Essa responsabilização actua a dois níveis – por um lado, orientando o seu consumo e perspectivando-o num quadro de deveres sociais e, por outro, actuando com exigência na defesa dos seus interesses em vertentes como as da saúde, da qualidade e da segurança. Consumidores mais educados, responsáveis e exigentes são sempre a melhor defesa perante o consumismo acrítico e uma arma fundamental na promoção da coesão económica e social.

E tanto assim é quanto, infelizmente, não podemos dizer que, em muitos casos, estejamos habituados a que, abertamente, se questionem os paradigmas em que assentam os nossos modelos de crescimento, e menos ainda de desenvolvimento, sobretudo face àqueles que, por serem actores importantes nas actividades produtivas têm, por isso mesmo, uma responsabilidade objectiva inquestionável.
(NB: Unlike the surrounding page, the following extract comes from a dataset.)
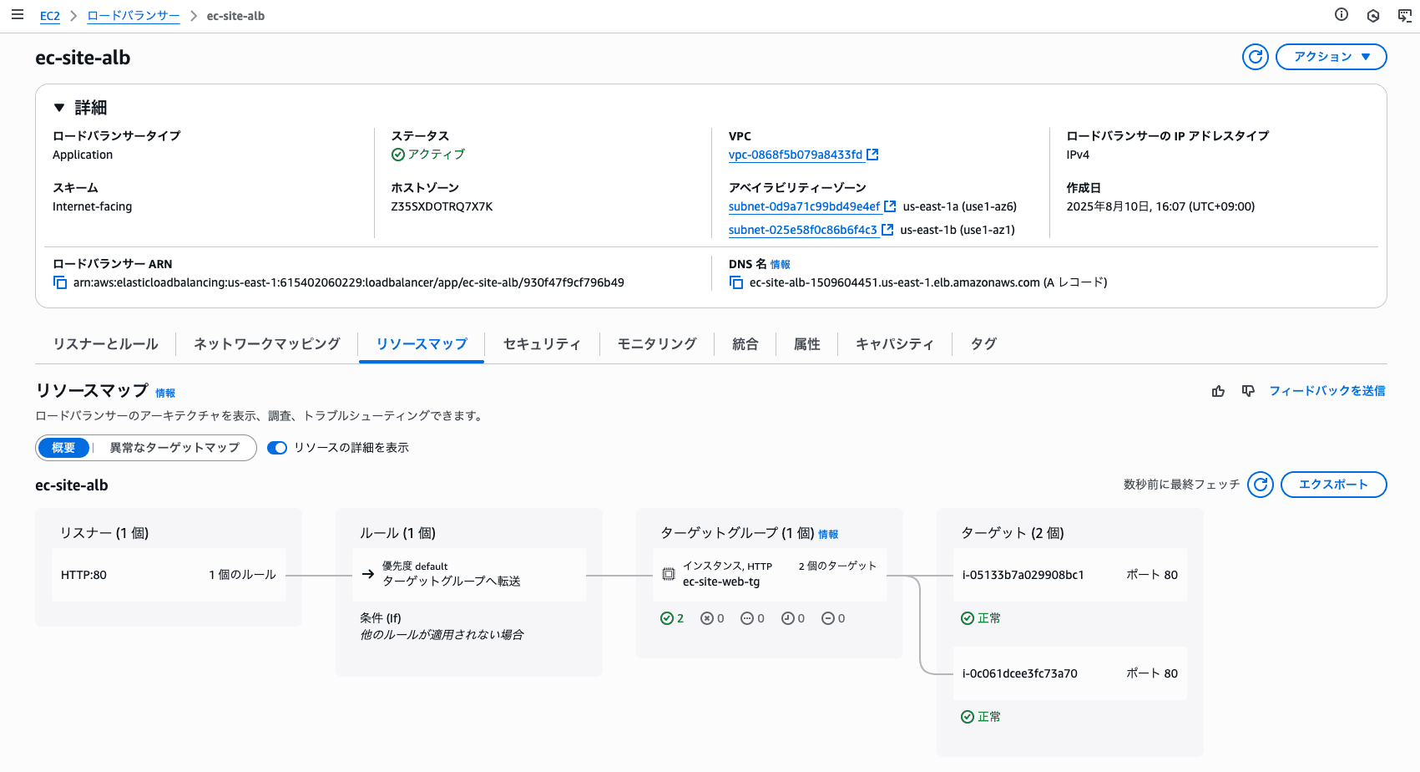
Task: Open the info icon in top bar
Action: pyautogui.click(x=1342, y=15)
As preocupações com a maximização dos resultados de curto prazo e a generalizada miopia – quando não irresponsabilidade – relativamente aos efeitos de mais longo prazo, muitos deles cumulativos e dificilmente reversíveis, de muitas actividades produtivas, obrigam-nos a pensar numa mudança de rumo que permita, enquanto é tempo, preservar bens que são públicos, internalizando custos e por aí também obrigando a questionar aqueles modelos.
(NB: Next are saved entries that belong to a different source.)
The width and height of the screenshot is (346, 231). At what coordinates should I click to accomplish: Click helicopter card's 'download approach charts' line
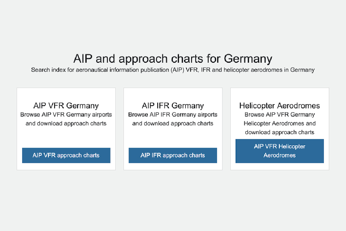(280, 132)
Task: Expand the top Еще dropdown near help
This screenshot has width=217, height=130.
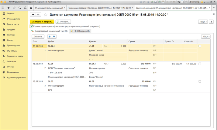Action: point(203,22)
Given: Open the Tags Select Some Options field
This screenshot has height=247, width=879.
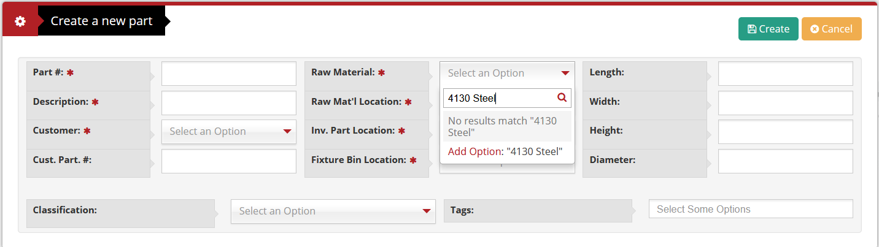Looking at the screenshot, I should 751,209.
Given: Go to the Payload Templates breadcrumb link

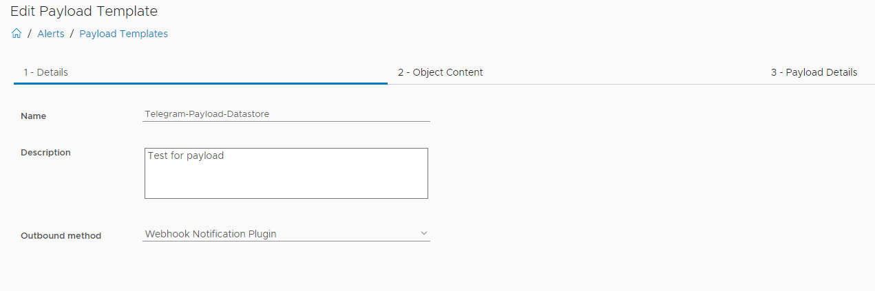Looking at the screenshot, I should tap(124, 34).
Estas preocupações com a sustentabilidade, em que o desenvolvimento são e continuado da economia de mercado é indissociável da responsabilidade social dos seus agentes, levam a um repensar da estrutura e sinalização dos sistemas produtivos, que permita não apenas poupar recursos, mas sobretudo procurar novos produtos, melhores processos, outras dimensões ou escalas, novos materiais, melhores localizações, em suma, modelos diferentes.

E não poderá pedir-se ao Estado que seja apenas ou sobretudo ele a corrigir o percurso. Se é verdade que, tantas vezes, as práticas burocráticas e rígidas da administração pública geram sinais errados ou são desmotivadoras da acção dos cidadãos, não devemos perder de vista que estamos perante desafios de ordem cultural, mas também económicos, a que há que responder, trabalhando em horizontes temporais alargados.

A compatibilização de objectivos económicos e ecológicos e a introdução da alteração climática como factor condicionante de qualquer estratégia de longo prazo, obrigam a repensar e articular as políticas económicas, sociais e ambientais de uma forma integrada, mais do que forçá-las a sucessivos compromissos.

Daqui decorrem também as novas e exigentes tarefas que se colocam às organizações de consumidores e que, estou certo, terão oportunidade de debater neste Congresso.

Todos esses temas, que vão estar no centro dos vossos trabalhos, são, desde há muito, alvo da minha reflexão e preocupação – e essa é mais uma razão para vos desejar um trabalho profícuo e para ficar atento às vossas conclusões.